If silver goes to $150, this will look like an obvious opportunity in hindsight. If it crashes to $60, it will look like obvious mania. We don’t know which outcome is more likely.

What we do know: a lot of very real industrial demand is colliding with constrained supply and monetary uncertainty. That’s created an extraordinary price move. Whether it continues or reverses depends on factors - technological, political, geological - that nobody can reliably predict.


Frequently asked questions

What is the silver price forecast for 2026?

Citigroup projects silver could reach $150/oz by mid-2026, driven by continued supply deficits and strong industrial demand. However, forecasts vary widely - some analysts warn that sustained high prices will accelerate substitution efforts by solar manufacturers, potentially causing demand destruction. Silver’s volatility makes precise forecasting particularly difficult.

Why is silver going up so much?

Silver is rising due to a “dual-engine” effect: monetary demand (investors buying silver as a hedge against inflation and currency concerns, similar to gold) plus industrial demand (solar panels, AI hardware, and electronics requiring silver’s unmatched electrical conductivity). China’s January 2026 export restrictions removed supply from Western markets, intensifying the squeeze.

Is silver a good investment in 2026?

Silver offers potentially higher returns than gold but with significantly higher risk. It’s risen 270% year-over-year, creating both opportunity and danger. The supply-demand fundamentals are supportive, but volatility is extreme - 10-15% daily moves are common. UK investors face a 20% VAT disadvantage on physical purchases. Most advisors suggest limiting silver to 2-5% of a portfolio.

How do I buy silver in the UK without paying VAT?

The main options are: (1) Silver ETFs like PHAG (WisdomTree) or SSLN (iShares), which trade on the LSE and don’t incur VAT; (2) VAT-free storage schemes offered by some dealers where silver is held in non-EU jurisdictions; or (3) accepting the VAT hit on physical and focusing on CGT-exempt products like Silver Britannias to offset gains tax later.
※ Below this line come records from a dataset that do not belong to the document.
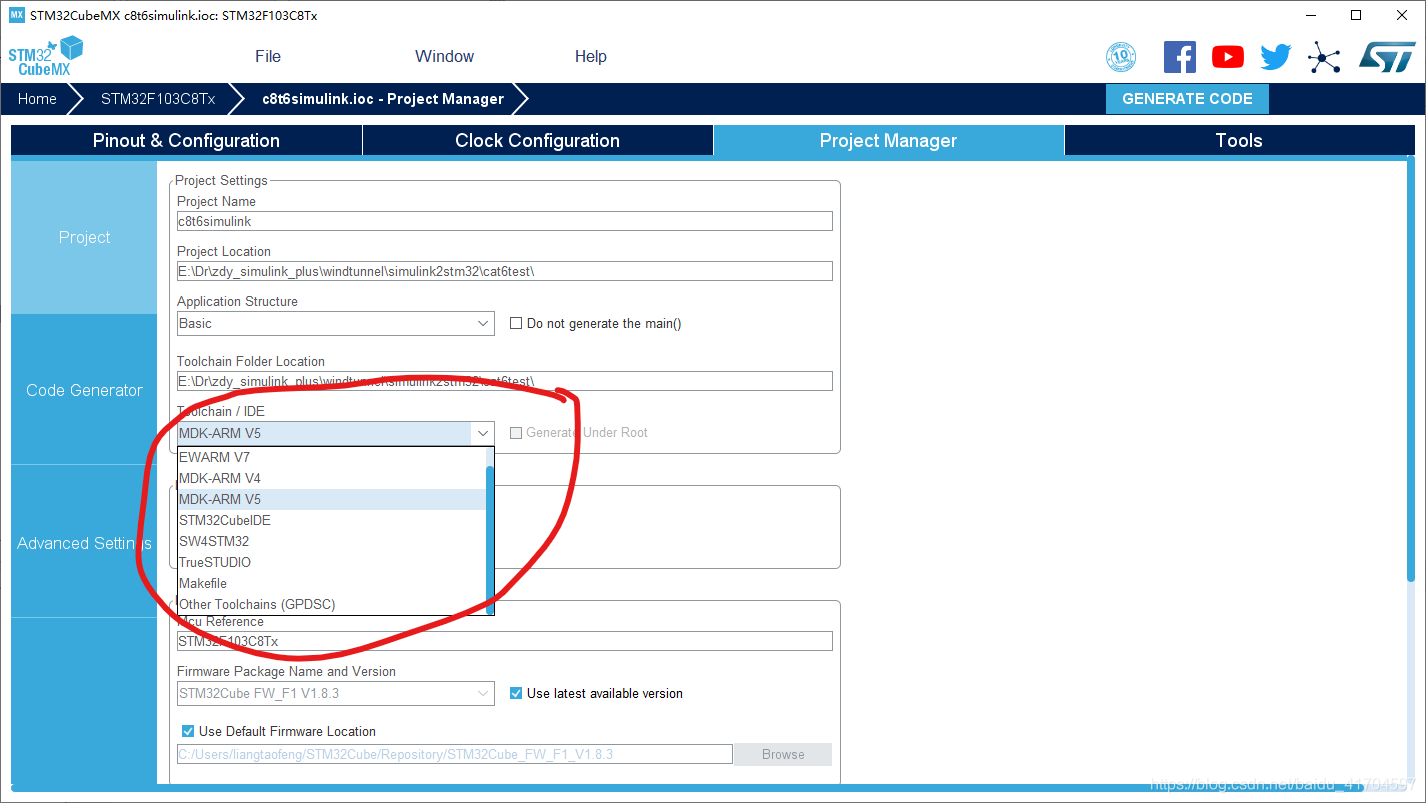1426x803 pixels.
Task: Click the Twitter bird icon
Action: [1275, 57]
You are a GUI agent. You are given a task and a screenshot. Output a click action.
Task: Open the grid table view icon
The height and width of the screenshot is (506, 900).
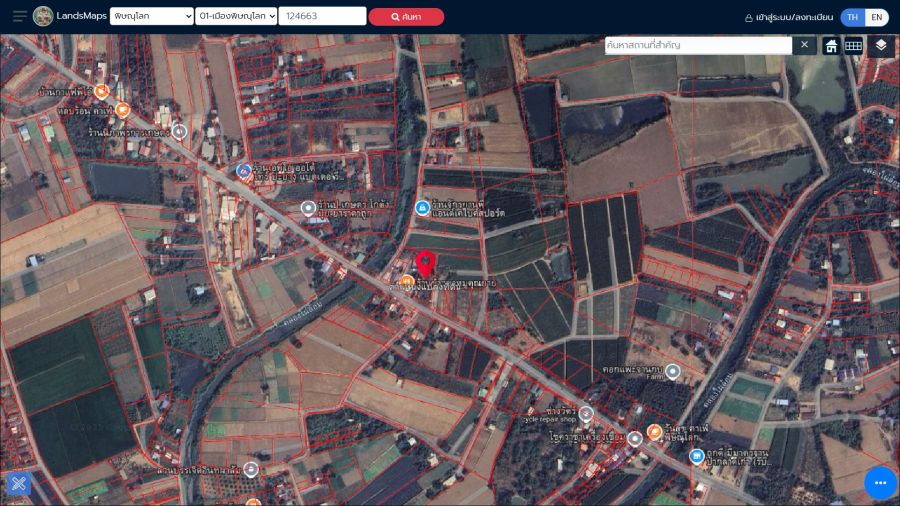853,45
What is the China silver export ban?

On January 1, 2026, China implemented restrictions on silver exports, prioritising domestic supply for its massive solar panel and electric vehicle manufacturing industries. This removed a significant source of supply from Western markets, contributing to inventory drawdowns in London and New York vaults and spiking lease rates - all signs of physical shortage.

Will silver outperform gold in 2026?

Silver has dramatically outperformed gold so far in 2026 (65% vs 18% in January alone), and the gold-to-silver ratio has compressed from 80:1 to around 43:1. Whether this continues depends on industrial demand holding up, substitution efforts failing, and the broader monetary environment remaining supportive. Silver typically outperforms in precious metals bull markets but falls harder in corrections.
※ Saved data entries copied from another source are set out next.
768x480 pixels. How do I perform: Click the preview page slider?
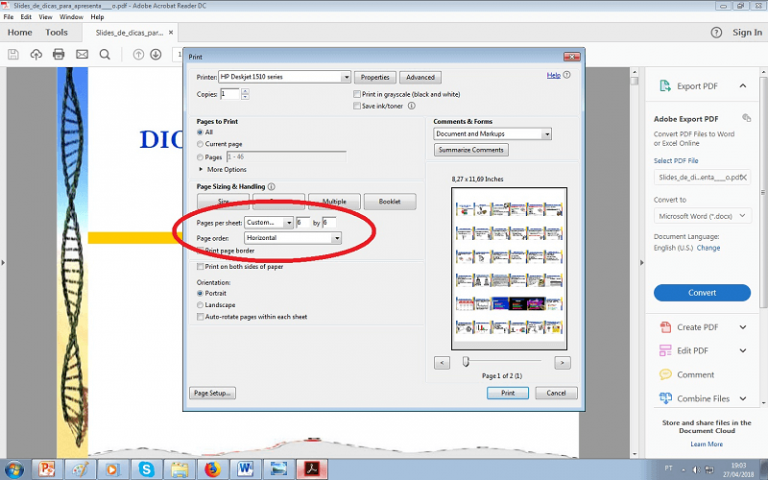point(466,362)
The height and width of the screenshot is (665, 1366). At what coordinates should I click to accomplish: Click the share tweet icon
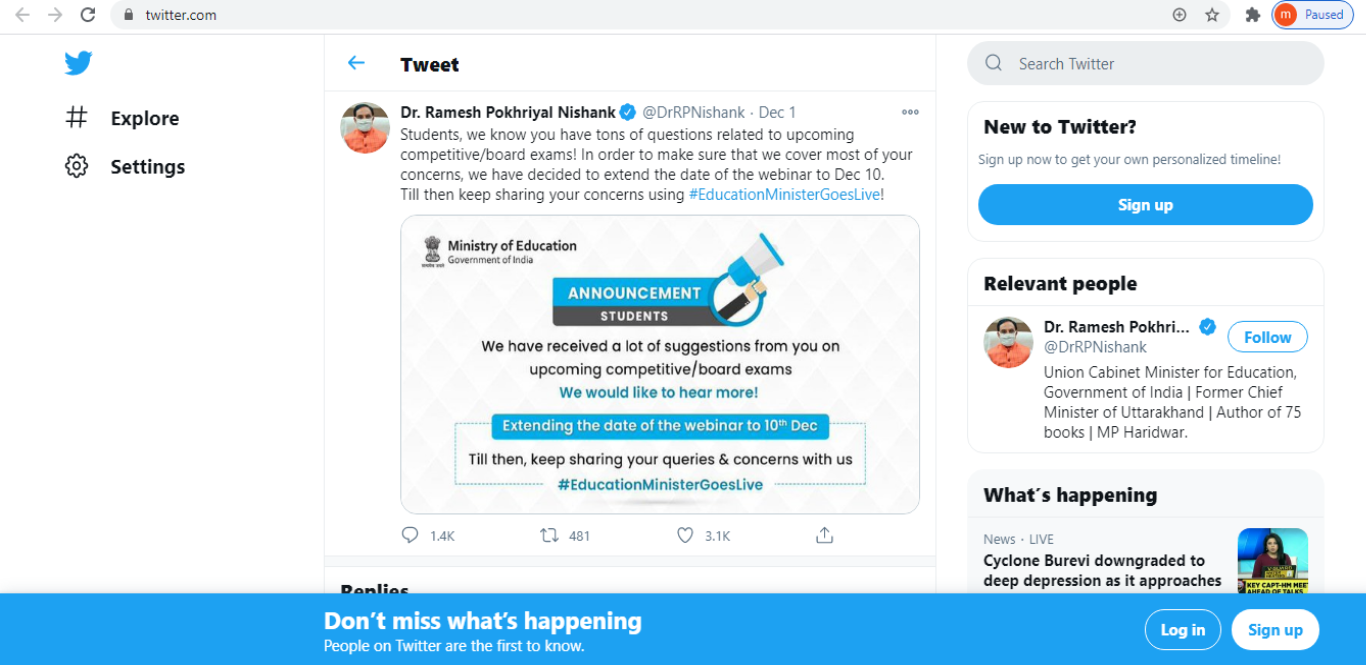click(824, 536)
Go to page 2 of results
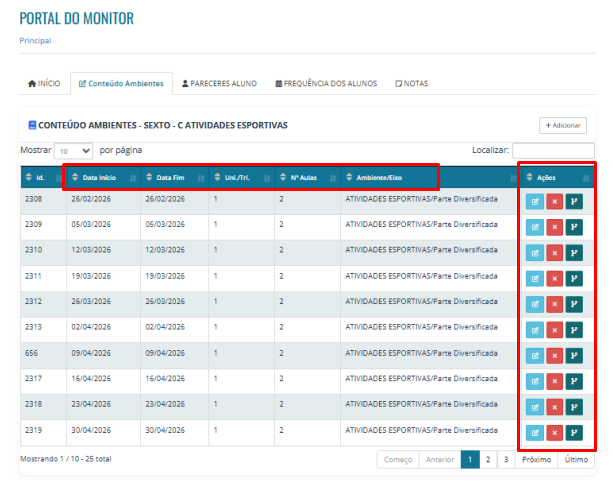Image resolution: width=613 pixels, height=491 pixels. pos(488,459)
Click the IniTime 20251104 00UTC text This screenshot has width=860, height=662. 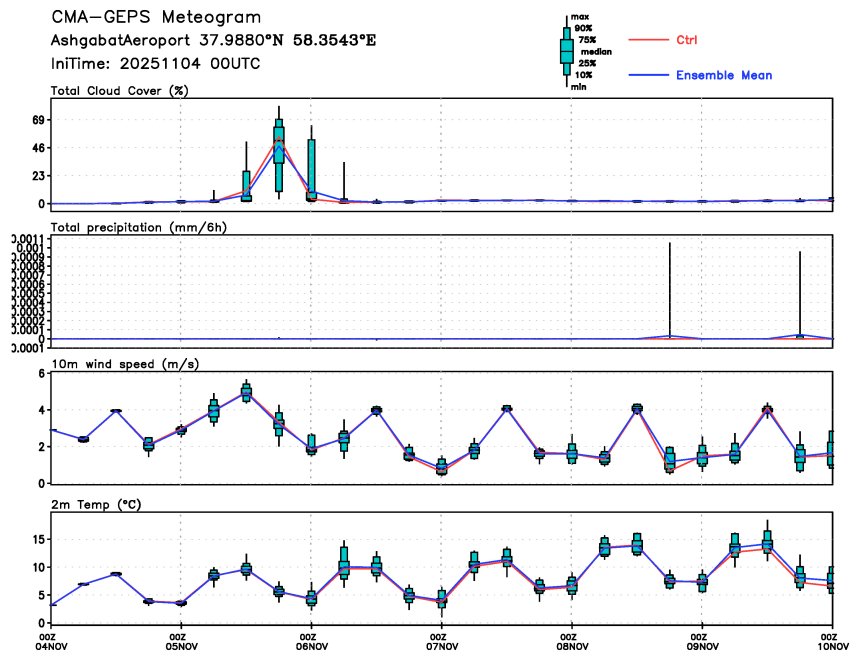point(166,63)
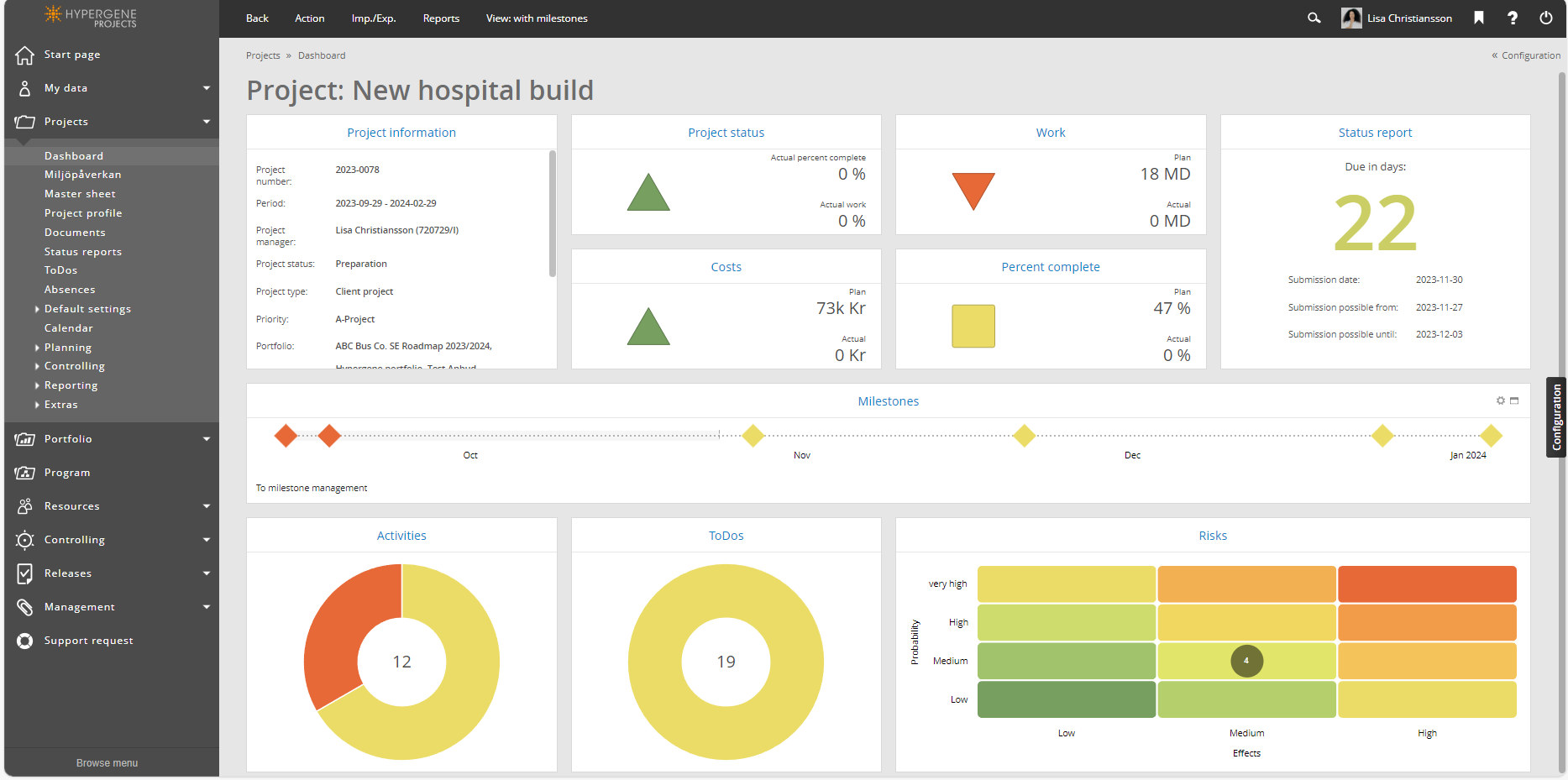Select Status reports in sidebar

[x=83, y=252]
This is the January 2026 edition of MetalsAlpha: State of Silver. We publish monthly updates analysing the precious metals market for UK investors. This is not financial advice - we’re curious investors sharing what we’ve found.

Disclaimer

This report is for informational purposes only and does not constitute financial advice. The information provided is based on publicly available data and our analysis. Past performance does not guarantee future results. Always conduct your own research and consider consulting a qualified financial advisor before making investment decisions.